Blues for Mr. Charlie is a full-length drama by James
Baldwin. A black man returns home to the South after having spent
some time in the North and is brutally murdered by a white
store-owner. In his award-winning play, James Baldwin turns
the murder and its aftermath into an inquest in which even the most
well-intentioned whites are implicated – and in which even a killer
receives his share of compassion.
Blues for Mr. Charlie is a deeply humane, passionate, and
poetic drama about race relations in America. Richard, a black man
who is a former junkie returns to his parochial Southern town and
infuriates the denizens with his incendiary talk and actions. When he
is killed by a poor, illiterate, white man, the murder, the eulogy,
the trial and acquittal are presented in an abstract dramatic form of
time, fury, and passion. Suggested by the notorious murder trial of
Emmett Till, a black youth lynched in Mississippi in 1955 – James
Baldwin uses this framework to examine how everyone contributes
to the creation of a society in which one man can justify killing
another because of a difference in skin colour. For where once a
white storekeeper could have shot a "boy" like Richard with
impunity, times have changed. And centuries of brutality and fear,
patronage and contempt, are about to erupt in a moment of truth as
devastating as a shotgun blast. A sensation in it's New York
premiere, Blues for Mr. Charlie is a searing drama by one of America's leading writers
that retains all it's power to this day.
Blues for Mr. Charlie was first produced in 1964 by the
Actor's Studio at the ANTA Theatre on Broadway and received a Foreign
Drama Critics Award. Since then the play has been produced widely at professional theatres across the US and has been mounted by colleges and community theatres.
Cast: 7 female, 16 male
What people say:
"Written a year after Martin Luther King's ‘I Have a Dream’ speech, and set in the racially segregated fictional community of Plaguetown, the play seethes at the blindness that comes with unthinking opposition, not only between Blacks and whites, but also within communities. Uncompromising in his portrayal of both sides of the racial divide, Baldwin doesn't flinch from trying to understand the white murderer, and he shows the Black community lost between turning the other cheek and violent revenge for oppression; its questions remain urgent and uncomfortable 40 years on." — The Guardian
"Fires of fury in its belly,
tears of anguish in its eyes and a roar of protest in its throat.
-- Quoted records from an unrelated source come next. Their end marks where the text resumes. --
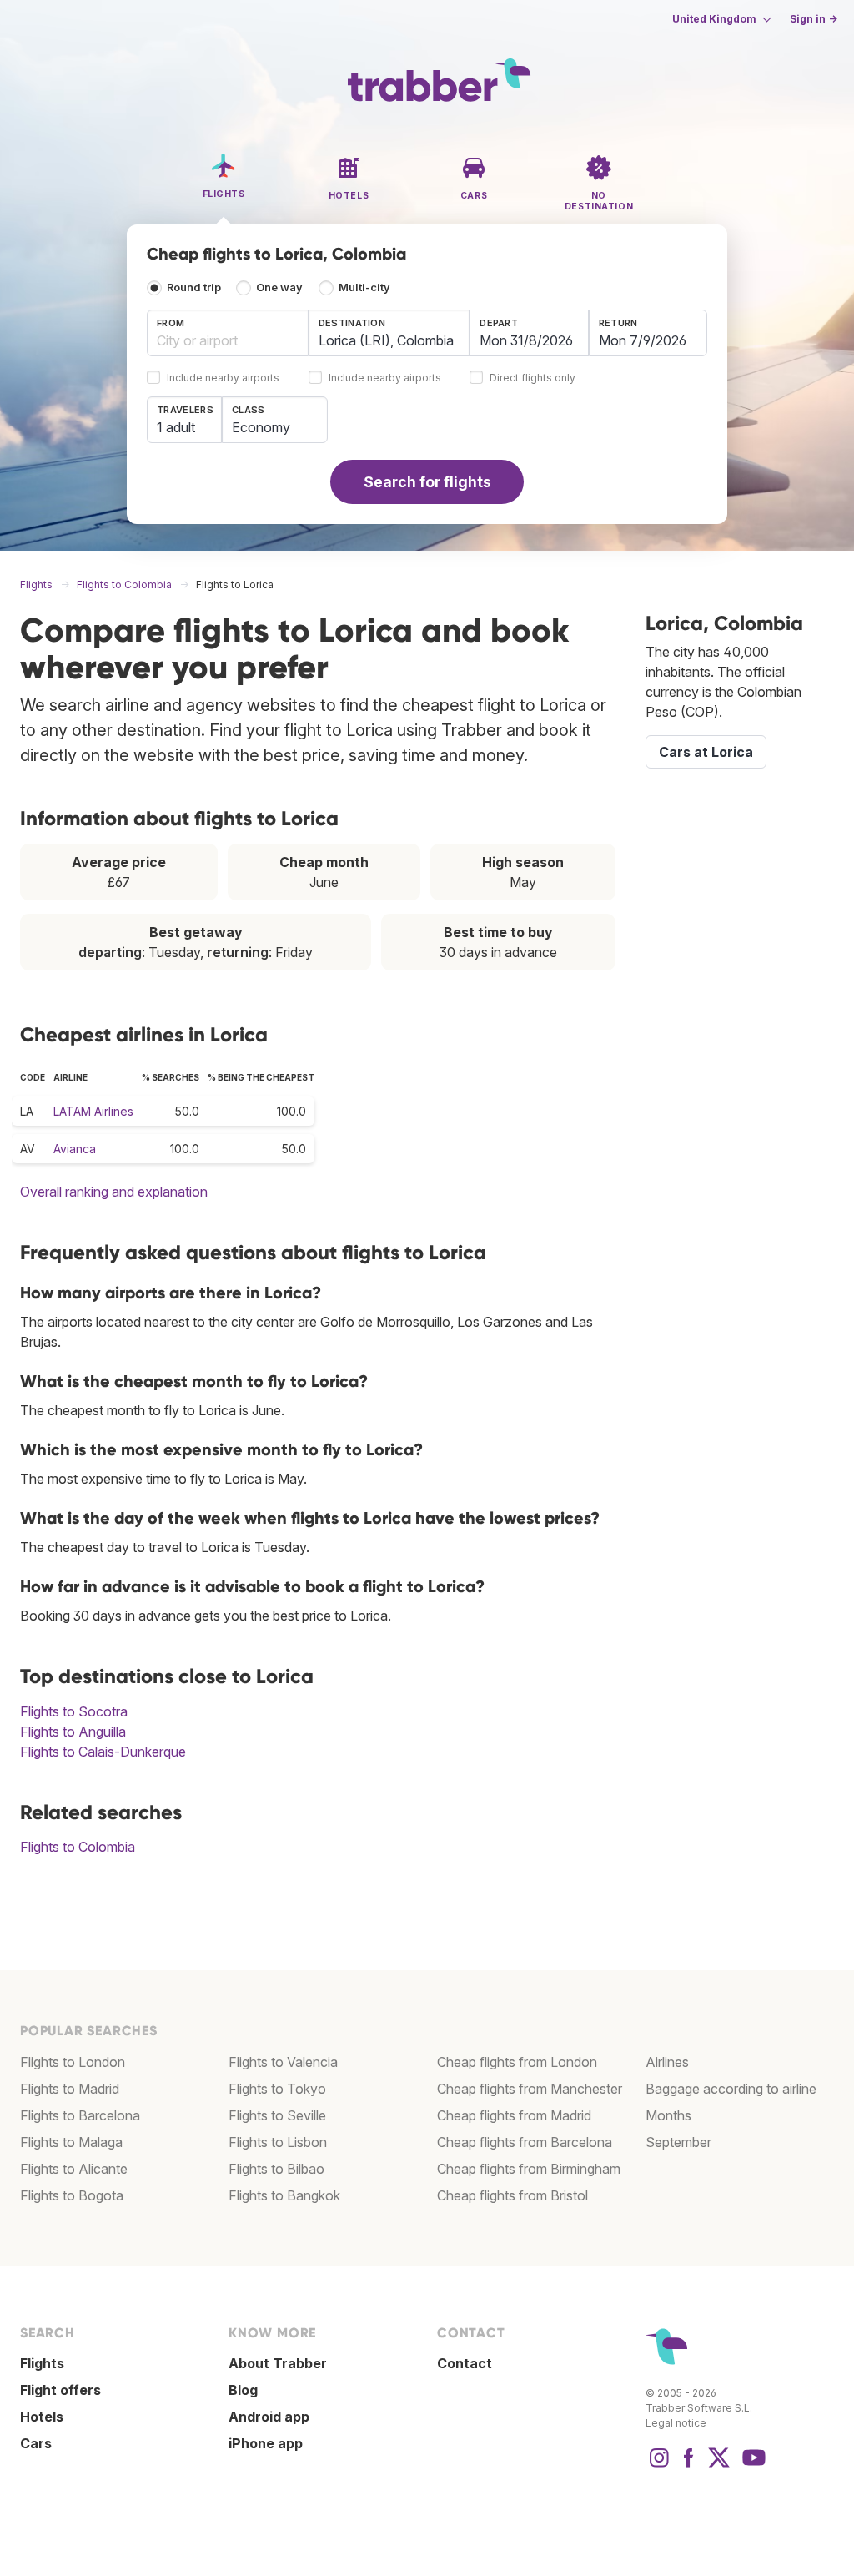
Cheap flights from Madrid (514, 2115)
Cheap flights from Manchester (529, 2088)
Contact (464, 2363)
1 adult (176, 427)
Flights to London (72, 2062)
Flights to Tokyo (277, 2088)
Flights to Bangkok (284, 2195)
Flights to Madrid (69, 2088)
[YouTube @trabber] (751, 2466)
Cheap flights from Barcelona (524, 2142)
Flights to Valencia (283, 2062)
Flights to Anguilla (73, 1731)
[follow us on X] (719, 2466)
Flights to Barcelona (80, 2115)
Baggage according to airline (731, 2088)
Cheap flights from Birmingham (528, 2168)
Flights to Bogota (71, 2195)
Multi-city (364, 287)
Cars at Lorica (706, 752)
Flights (42, 2363)
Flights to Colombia (77, 1846)
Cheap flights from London (517, 2062)
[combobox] (228, 333)
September (678, 2142)
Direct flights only (532, 378)
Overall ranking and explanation (114, 1191)
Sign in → (813, 19)
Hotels (41, 2416)
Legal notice (676, 2423)
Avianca (74, 1149)
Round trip (194, 287)
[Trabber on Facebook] (689, 2466)
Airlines (667, 2062)
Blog (243, 2390)
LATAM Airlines (93, 1111)
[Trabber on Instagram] (659, 2466)
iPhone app (266, 2443)
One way (279, 287)
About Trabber (278, 2363)
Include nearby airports (223, 378)
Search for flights (427, 482)
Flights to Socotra (74, 1711)
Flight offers (60, 2390)
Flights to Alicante (74, 2168)
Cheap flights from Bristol (512, 2195)
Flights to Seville (277, 2115)
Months (668, 2115)
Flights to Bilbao (276, 2168)
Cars (36, 2443)
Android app (269, 2416)
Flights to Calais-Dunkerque (103, 1751)
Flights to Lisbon (278, 2142)
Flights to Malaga (71, 2142)
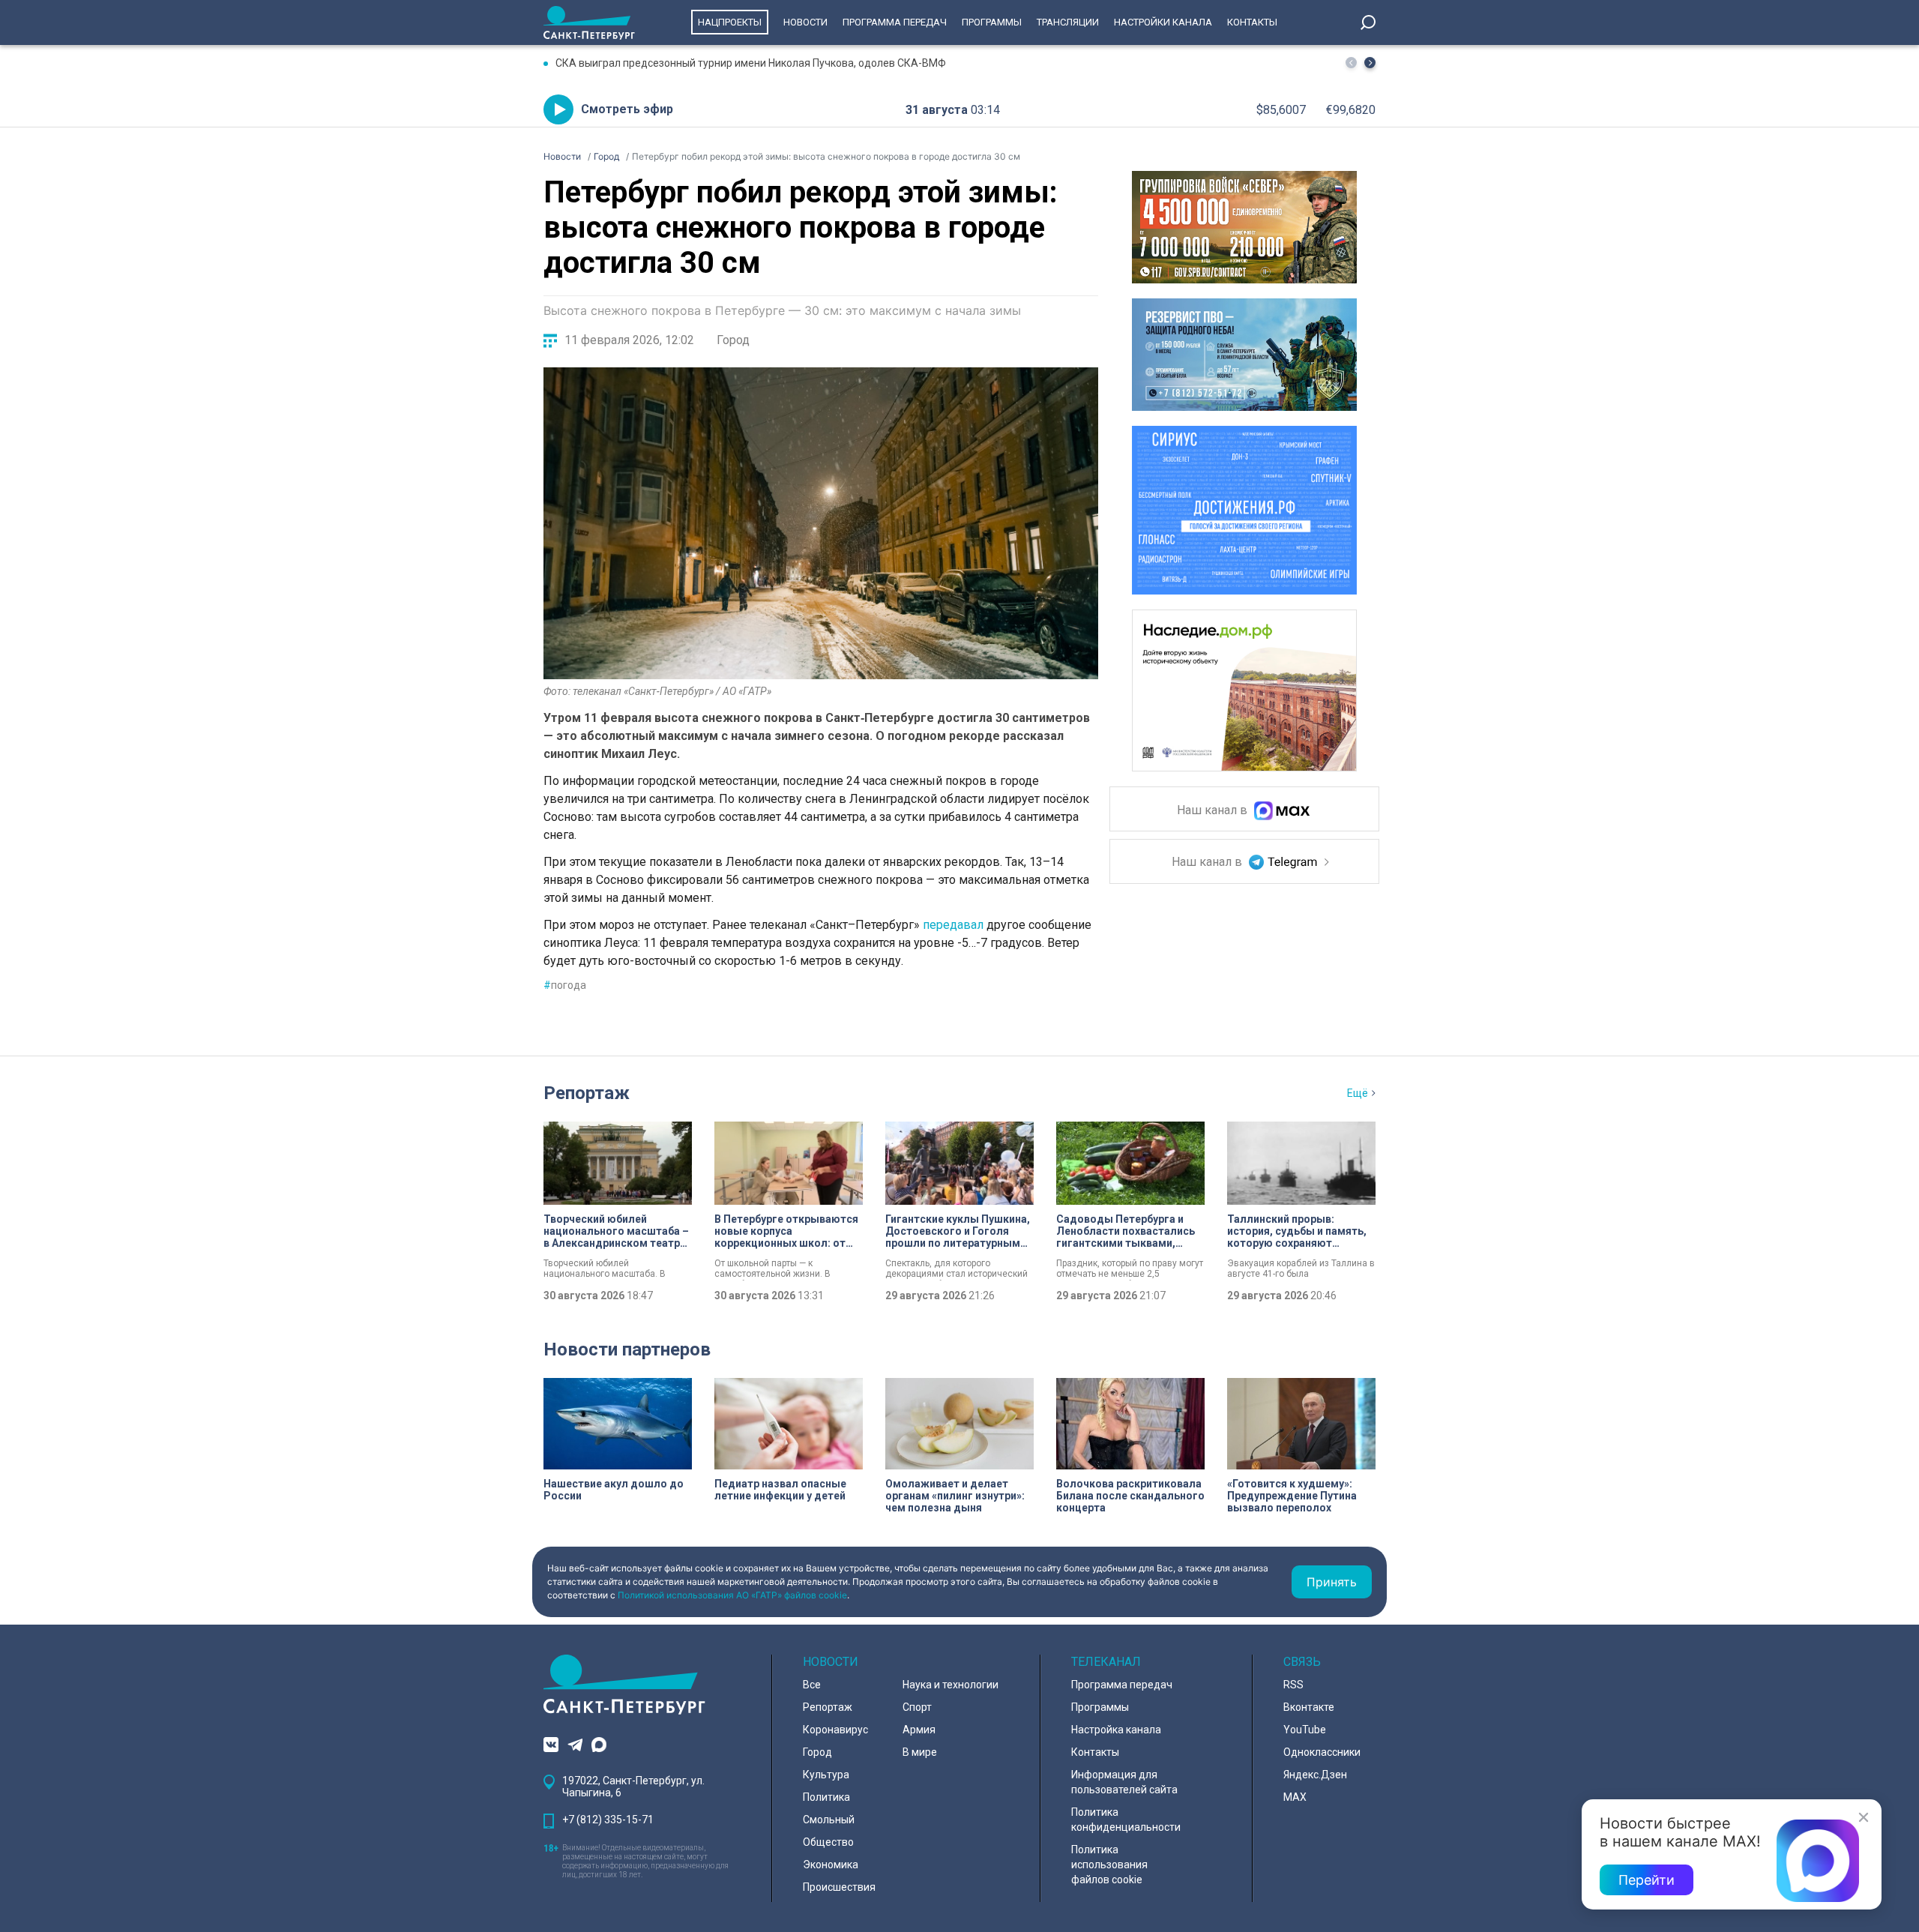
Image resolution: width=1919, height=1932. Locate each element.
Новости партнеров (627, 1349)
It
throbs with fierce energy and passion...Brings eloquence and
conviction to one of the momentous themes of our era." —
The New York Times
"Explosive, eloquent,
honest...." — San Francisco Chronicle
"Uncompromising in his
portrayal of both sides of the racial divide, Baldwin doesn't flinch
from trying to understand the white murderer, and he shows the black
community lost between turning the other cheek and violent revenge
for oppression; its questions remain urgent and uncomfortable 40
years on." — The Guardian (London)
About the Playwright:
James Arthur Baldwin (1924-1987) was an African-American
novelist, writer, playwright, poet, essayist and civil rights
activist. Eloquent and passionate on the subject of race in America,
he is best known for his novels and essays. The two plays on which
his reputation as a dramatist was based are The Amen Corner
and Blues for Mister Charlie.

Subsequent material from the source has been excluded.